As we approach Hungary, Valtteri Bottas knows that he still has to show he warrants his place in next year’s W11 with Mercedes (we can certainly assume the 2020 challenger will be titled in this predictably consistent way). However, Bottas is up against Lewis Hamilton – the reigning 5-time world champion who has ‘cleared his calendar’ to be ready for the Hungarian GP so what chance does Bottas realistically have?
Valtteri Bottas is a very good racing driver, after all he has already won at Melbourne and Azerbaijan this season whilst the much favoured Ferrari pair of Sebastian Vettel and Charles Leclerc are yet to claim a single victory for the tifosi. Yes, Valtteri Bottas is a very good racing driver - but Lewis Hamilton is an exceptional one.
Much has been written about the fact that there is no tension in the Mercedes garage which differs to the ‘relationship’ Nico Rosberg and Hamilton had. Although, that tension brought Rosberg the title so maybe that is half of Bottas’ issue to begin with.
It is quite simple, apart from the moulded seats of the cars – the W10s are identical machines. Strategy can only play so much of a part as can a tweak of front wing here and there. There is no disputing the fact that Hamilton drives the W10 better, more consistently and with more ease. It is for this reason, that when the reigning champ had a 50 second pitstop to replace his nose and fell down the order – as happened at the Hockenheimring – it was crucial for Valtteri Bottas to deliver and unfortunately he didn’t due to being caught out by track conditions and colliding into the barrier.
Due to the demotion of Alfa Romeo, Lewis Hamilton scored 2 unlikely World Championship points which further increased his lead on Bottas at the top of the drivers’ title and in doing so kept his run of point scoring going.

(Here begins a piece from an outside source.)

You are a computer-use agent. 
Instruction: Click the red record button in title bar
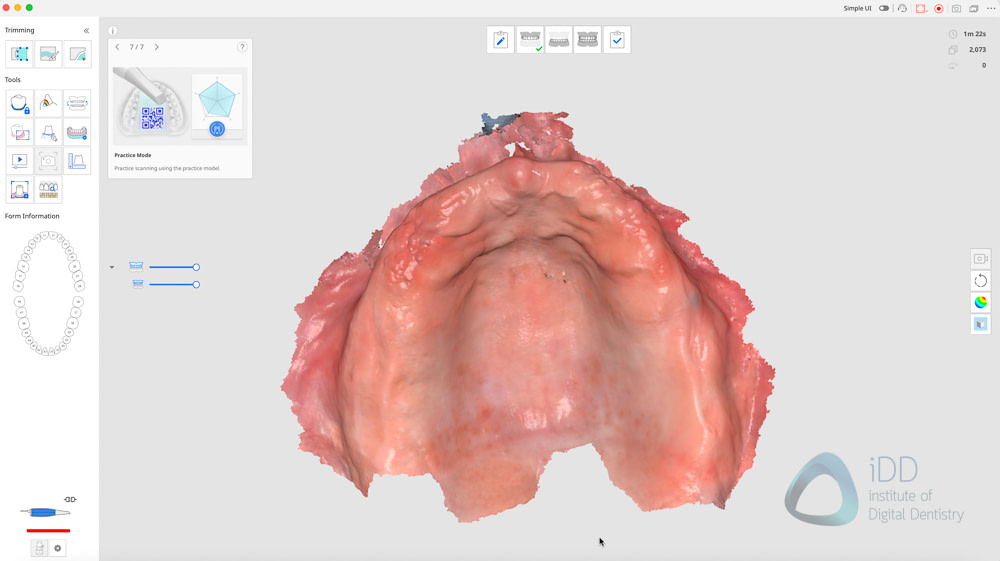point(938,8)
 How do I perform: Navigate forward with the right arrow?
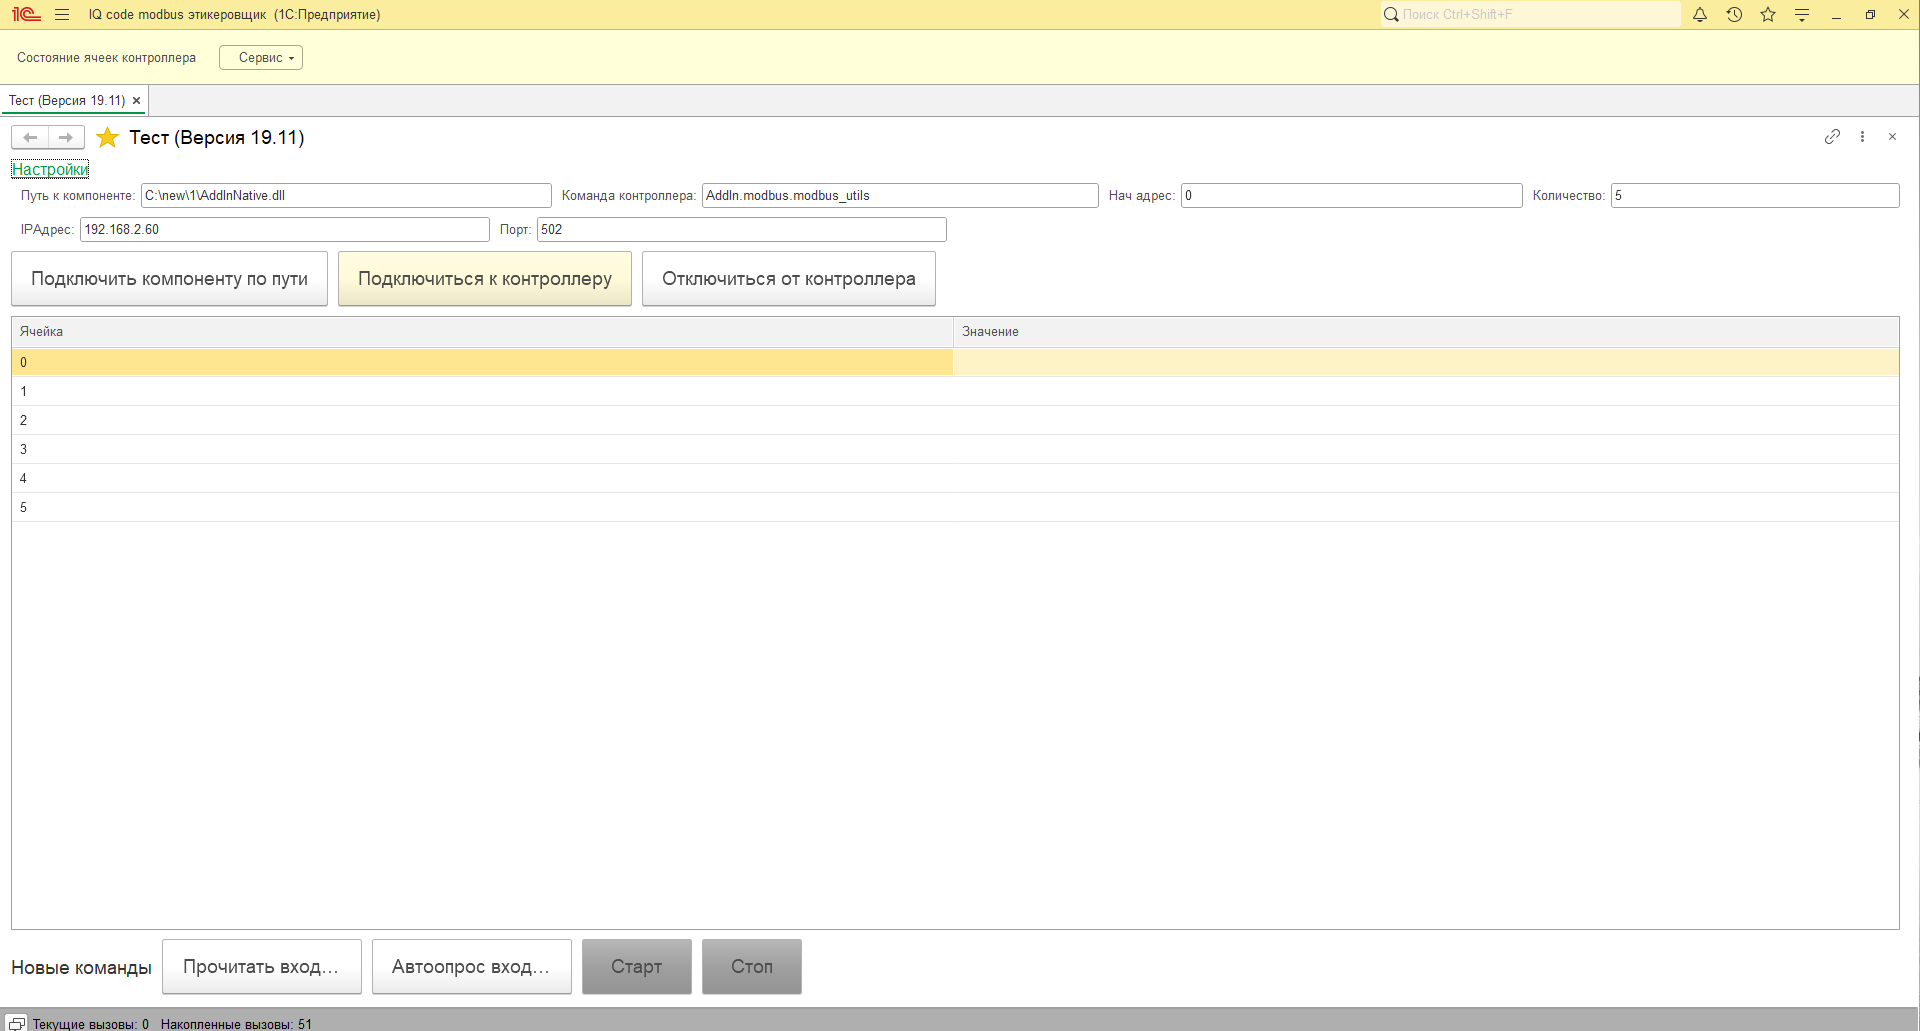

There is no hiding the fact that last Sunday was a really miserable day for Bottas in Germany.
Meanwhile, just behind Lewis Hamilton on Sunday was Robert Kubica now celebrating the unlikeliest of world championship points (Alfa Romeo appeal decision pending which was lodged today) from the ‘Armageddon’ of the German GP – to borrow Toto Wolff’s choice of word. Prior to this, George Russell had comfortably been outperforming Kubica and we have heard many comments from the much loved Pole returning to the main F1 grid that the two Williams cars are very different.
Williams know all too well the situation of a teammate being determined that a car is considerably different as shown by the relationship between Riccardo Patrese and the 1992 F1 World Champion Nigel Mansell. Mansell dominated the ’92 season winning nine of the 16 races in his legendary Williams-Renault FW14B. Hamilton has dominated 2019 with 7 victories from 11 races.
Back in 1992, Riccardo Patrese was consistently the slower teammate in a similar way to Valtteri Bottas’ plight at Mercedes and desperate for any edge over his teammate. So much so, that one day Williams Technical Director at the time Patrick Head asked Mansell how he was so much quicker through a chicane. Mansell’s response was;
‘I jam my hands against the rim of the chassis, so the steering wheel can’t kick back and that keeps a much straighter line.’’
Upon hearing this, Patrese tried it out on track – returning to the pits a mere three laps later with blood pouring from his knuckles having skinned them along the cockpit. Obviously, this was a ruse by Mansell but Patrese was willing to try and believe anything to better his teammate.
Sometimes in Formula 1 there comes a time when a teammate is just better than the other, considerably better. However, for a driver to acknowledge that – well, they would not be on the grid if they were in the habit of doing such things.
Valtteri Bottas must surely win this Sunday to remain with Mercedes in 2020.
That is pressure.
That is a challenge.
That would show his bosses he belongs in the W11 after all.
So, over to you Valtteri - good luck!